- Fruitvale, Tennessee Location within Tennessee
- Coordinates: 35°44′48″N 89°01′50″W﻿ / ﻿35.74667°N 89.03056°W
- Country: United States
- State: Tennessee
- County: Crockett
- Elevation: 358 ft (109 m)
- Time zone: UTC-6 (Central (CST))
- • Summer (DST): UTC-5 (CDT)
- ZIP code: 38336
- Area code: 731
- GNIS feature ID: 1284989
- Fruitvale Historic District
- U.S. National Register of Historic Places
- U.S. Historic district
- Area: 1.95 acres (0.79 ha)
- NRHP reference No.: 12000943
- Added to NRHP: November 14, 2012

= Fruitvale, Tennessee =

Fruitvale is an unincorporated rural community in Crockett County, Tennessee, United States. As of 2012, there were about 65 people living in Fruitvale. The village was listed on the National Register of Historic Places in 2012 as the Fruitvale Historic District.

==History==

===Establishment===
The Fruitvale area was settled during the first half of the 19th century. At first it was known as Jackson Hollow. In the 1850s, the Memphis & Ohio (M&O) Railroad was built through the area. The site of Fruitvale started to be known as "The Switch" because a railroad switch and siding had been constructed there. The switch enabled the community to become a location for shipments from and to the surrounding area. By the last decade of the 19th century, the community was an important center for trade in perishable produce grown on nearby farms. By the 1870s, the community had acquired the "Fruitvale" name, reflecting its role as a shipping point for a large quantity of fruits and vegetables. The Fruitvale post office was established in 1893. Ten years later, a directory of local businesses listed a blacksmith shop, a sawmill, and several stores.

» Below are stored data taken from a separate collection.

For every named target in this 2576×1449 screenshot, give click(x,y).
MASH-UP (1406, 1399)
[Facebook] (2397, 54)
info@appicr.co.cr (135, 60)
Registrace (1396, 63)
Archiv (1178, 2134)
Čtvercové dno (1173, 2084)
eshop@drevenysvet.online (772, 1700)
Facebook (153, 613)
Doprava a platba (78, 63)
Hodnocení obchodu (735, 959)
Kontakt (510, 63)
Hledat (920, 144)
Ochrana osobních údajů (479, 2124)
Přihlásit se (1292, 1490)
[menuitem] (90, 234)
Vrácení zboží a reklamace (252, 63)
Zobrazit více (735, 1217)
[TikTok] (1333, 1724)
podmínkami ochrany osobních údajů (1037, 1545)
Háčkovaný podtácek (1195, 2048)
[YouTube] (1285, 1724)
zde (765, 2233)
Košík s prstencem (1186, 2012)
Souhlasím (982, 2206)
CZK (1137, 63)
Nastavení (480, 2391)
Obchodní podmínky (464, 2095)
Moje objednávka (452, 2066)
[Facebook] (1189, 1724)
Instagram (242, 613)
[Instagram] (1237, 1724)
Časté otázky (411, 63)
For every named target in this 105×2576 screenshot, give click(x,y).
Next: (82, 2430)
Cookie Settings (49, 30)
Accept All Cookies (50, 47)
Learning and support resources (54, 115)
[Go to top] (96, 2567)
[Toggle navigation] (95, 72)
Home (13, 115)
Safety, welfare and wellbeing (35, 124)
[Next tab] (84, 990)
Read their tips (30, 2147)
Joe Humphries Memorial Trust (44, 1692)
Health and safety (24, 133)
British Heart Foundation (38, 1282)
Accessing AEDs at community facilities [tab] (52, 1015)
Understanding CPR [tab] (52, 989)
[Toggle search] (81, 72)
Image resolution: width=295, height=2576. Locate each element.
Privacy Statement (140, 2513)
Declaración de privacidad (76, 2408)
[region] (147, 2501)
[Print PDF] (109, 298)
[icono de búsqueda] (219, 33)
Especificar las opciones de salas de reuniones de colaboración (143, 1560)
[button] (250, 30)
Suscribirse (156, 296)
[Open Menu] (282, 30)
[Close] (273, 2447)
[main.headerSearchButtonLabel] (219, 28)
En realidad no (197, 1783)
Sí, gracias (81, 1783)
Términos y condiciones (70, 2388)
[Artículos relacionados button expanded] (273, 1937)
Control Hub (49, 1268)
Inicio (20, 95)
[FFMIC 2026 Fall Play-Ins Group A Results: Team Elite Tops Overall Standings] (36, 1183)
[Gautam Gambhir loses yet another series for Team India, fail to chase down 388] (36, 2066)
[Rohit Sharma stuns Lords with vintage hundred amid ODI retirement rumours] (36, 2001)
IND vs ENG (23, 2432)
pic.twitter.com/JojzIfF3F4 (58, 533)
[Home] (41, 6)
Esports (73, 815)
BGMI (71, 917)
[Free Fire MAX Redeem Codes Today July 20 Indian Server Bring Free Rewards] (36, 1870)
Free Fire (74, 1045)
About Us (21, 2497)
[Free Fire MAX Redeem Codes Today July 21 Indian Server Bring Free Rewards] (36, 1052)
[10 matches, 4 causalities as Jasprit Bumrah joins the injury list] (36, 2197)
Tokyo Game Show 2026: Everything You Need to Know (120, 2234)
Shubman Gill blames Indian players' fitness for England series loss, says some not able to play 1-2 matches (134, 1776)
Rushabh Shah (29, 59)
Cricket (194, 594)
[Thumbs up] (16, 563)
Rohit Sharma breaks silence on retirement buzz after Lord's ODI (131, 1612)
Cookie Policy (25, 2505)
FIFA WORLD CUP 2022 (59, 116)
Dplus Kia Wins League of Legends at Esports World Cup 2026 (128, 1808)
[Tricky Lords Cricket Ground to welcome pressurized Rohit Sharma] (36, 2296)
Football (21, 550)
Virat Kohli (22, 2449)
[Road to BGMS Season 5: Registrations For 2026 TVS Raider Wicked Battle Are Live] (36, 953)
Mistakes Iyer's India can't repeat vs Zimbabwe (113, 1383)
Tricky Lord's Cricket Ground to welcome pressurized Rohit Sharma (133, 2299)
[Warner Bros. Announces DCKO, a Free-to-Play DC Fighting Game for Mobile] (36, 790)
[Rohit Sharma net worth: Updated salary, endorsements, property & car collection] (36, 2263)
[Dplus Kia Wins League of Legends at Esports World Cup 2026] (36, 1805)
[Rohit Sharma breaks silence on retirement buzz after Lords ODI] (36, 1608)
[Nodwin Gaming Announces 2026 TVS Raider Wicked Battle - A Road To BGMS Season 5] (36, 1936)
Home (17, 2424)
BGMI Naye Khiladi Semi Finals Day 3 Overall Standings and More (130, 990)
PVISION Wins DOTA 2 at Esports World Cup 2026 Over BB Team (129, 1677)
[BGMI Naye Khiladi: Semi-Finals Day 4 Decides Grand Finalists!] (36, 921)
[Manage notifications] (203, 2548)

Brothers J.O. "Ollie" and Oscar Boyd established a grocery business in Fruitvale in 1906 and expanded their commercial interests in the subsequent years, adding the J.O. Boyd General Merchandise Store in 1918. Oscar Boyd sold his interest to his brother in 1920. During the 1920s Ollie Boyd, who also served as Fruitvale's postmaster, started a barber shop and built a potato barn and a pea/fertilizer shed. In 1930 he converted the barber shop building to house an office for management of his business interests. He made extensive land purchases, eventually accumulating 1200 acre of farmland on which he produced a variety of crops and raised hogs, sheep, and cattle. The Boyd farming operations employed many seasonal migrant workers who were housed in bunkhouses that Boyd built in Fruitvale.

===Later developments===
Some time in the early 20th century, a large wooden fruit shed was built adjacent to the railroad siding. Rail cars could be parked adjacent to the shed for loading of food boxes and crates. A wooden crop scale was installed in 1925. In the late 1930s, electricity became available in Fruitvale, and Ollie Boyd built an electric-powered corn crusher to produce feed for beef cattle and hogs, as well as a tractor shed.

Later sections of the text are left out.